I received an e-mail today about this article that alerted me to some changes to wxRuby since I wrote this article (over a year ago! How time flies).

The most breaking change is that wxRuby, for reasons known but to God, changed the header name from 'wxruby' to 'wx'. Thus, the code should now read
require 'wx'

The sample code distributed with the latest wxRuby package is a good place to start. I noticed that they do some fairly fancy stuff with RubyGems:
Code:
begin
  require 'wx'
rescue LoadError => no_wx_err
  begin
    require 'rubygems'
    require 'wx'
  rescue LoadError
    raise no_wx_err
  end
end
include Wx

That code will automatically install the wxRuby library if it's not installed. To install wxRuby manually, you can just type
gem install wxruby

Of course, both of these methods assume that RubyGems is installed (if not, well, why not?).
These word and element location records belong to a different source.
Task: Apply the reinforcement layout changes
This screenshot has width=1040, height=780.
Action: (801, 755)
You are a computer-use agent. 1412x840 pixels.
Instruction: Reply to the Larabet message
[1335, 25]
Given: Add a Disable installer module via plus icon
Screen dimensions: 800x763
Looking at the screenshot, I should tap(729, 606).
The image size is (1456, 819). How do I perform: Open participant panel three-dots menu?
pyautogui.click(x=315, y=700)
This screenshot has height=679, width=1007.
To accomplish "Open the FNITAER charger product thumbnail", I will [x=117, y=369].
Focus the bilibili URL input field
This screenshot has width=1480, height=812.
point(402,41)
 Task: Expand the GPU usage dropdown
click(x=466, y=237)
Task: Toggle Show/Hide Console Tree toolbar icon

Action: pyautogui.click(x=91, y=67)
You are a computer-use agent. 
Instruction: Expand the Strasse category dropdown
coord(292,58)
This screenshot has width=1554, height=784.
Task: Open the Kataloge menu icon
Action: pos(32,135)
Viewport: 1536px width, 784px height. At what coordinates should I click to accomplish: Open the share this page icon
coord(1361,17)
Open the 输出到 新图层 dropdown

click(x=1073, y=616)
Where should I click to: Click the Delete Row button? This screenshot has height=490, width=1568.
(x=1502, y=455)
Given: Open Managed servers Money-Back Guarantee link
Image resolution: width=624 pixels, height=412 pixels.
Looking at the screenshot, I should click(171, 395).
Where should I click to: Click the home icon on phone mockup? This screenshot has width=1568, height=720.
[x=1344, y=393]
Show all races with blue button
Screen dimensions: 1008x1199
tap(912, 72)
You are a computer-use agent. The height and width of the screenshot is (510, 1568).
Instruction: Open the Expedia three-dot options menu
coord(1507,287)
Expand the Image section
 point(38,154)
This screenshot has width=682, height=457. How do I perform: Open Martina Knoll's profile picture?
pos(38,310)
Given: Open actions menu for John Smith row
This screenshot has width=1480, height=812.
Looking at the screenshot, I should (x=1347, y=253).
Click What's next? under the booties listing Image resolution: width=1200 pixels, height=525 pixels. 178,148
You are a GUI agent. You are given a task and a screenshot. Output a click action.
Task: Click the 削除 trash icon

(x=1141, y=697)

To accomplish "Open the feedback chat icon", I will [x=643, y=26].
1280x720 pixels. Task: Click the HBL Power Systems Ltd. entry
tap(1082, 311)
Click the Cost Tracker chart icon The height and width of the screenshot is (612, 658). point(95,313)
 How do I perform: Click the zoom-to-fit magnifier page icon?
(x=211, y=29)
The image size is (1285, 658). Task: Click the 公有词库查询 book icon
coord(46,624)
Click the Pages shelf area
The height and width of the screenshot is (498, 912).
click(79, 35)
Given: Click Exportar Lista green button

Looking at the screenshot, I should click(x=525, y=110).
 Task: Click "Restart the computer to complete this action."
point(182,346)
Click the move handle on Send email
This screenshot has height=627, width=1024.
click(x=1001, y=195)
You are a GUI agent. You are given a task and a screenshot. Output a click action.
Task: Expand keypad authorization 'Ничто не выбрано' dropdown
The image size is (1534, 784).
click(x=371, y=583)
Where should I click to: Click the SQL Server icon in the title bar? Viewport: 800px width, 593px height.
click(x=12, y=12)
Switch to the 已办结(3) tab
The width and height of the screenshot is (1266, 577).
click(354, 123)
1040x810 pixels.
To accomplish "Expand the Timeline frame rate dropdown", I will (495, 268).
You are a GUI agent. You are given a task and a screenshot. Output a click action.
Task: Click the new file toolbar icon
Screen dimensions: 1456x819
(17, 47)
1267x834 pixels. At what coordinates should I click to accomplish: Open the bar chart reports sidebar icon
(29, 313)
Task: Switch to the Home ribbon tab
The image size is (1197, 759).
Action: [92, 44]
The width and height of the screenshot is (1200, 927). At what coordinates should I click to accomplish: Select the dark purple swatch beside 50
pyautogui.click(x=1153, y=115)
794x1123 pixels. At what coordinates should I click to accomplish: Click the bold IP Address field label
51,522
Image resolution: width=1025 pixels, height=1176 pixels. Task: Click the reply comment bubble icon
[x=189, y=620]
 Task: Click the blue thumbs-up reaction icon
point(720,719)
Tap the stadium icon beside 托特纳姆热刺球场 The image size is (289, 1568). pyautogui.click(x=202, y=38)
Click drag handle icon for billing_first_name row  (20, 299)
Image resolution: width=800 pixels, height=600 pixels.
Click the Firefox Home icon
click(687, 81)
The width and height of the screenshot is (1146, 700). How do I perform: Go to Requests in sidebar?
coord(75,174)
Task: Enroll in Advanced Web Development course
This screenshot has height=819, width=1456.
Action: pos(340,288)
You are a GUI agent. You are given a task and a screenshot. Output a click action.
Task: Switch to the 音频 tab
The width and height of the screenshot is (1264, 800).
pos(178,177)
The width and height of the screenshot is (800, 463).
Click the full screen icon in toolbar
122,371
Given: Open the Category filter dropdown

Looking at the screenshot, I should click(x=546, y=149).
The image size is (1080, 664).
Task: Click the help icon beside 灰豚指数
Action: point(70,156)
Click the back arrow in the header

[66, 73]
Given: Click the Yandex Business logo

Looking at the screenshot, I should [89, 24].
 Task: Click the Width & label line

I also noticed that the close button on the dialog no longer seems to work! I don't know why this is, and I haven't really had the time to find out, but it means you need to ctrl+c it if you want to close the window. Doh.

It's nice to see ruby libraries progressing along, though sometimes you have to wonder if they couldn't have just aliased 'wxruby' to 'wx' so code that requires 'wxruby' doesn't start breaking Smiley

Ruby is a great language, and having completed a decently large project in Ruby at the end of last year, I believe I can say that the arguments claiming it doesn't scale are simply false. Its elegant syntax and ease of readability make it actually easier to maintain, and so long as you follow proper software engineering principles like encapsulation and separation of concerns, I believe that rubya is at least as viable a language as the more enterprisey offerings like C# (and when Microsoft releases its implementation of ruby for the .NET framework, we'll have the best of both worlds Smiley ).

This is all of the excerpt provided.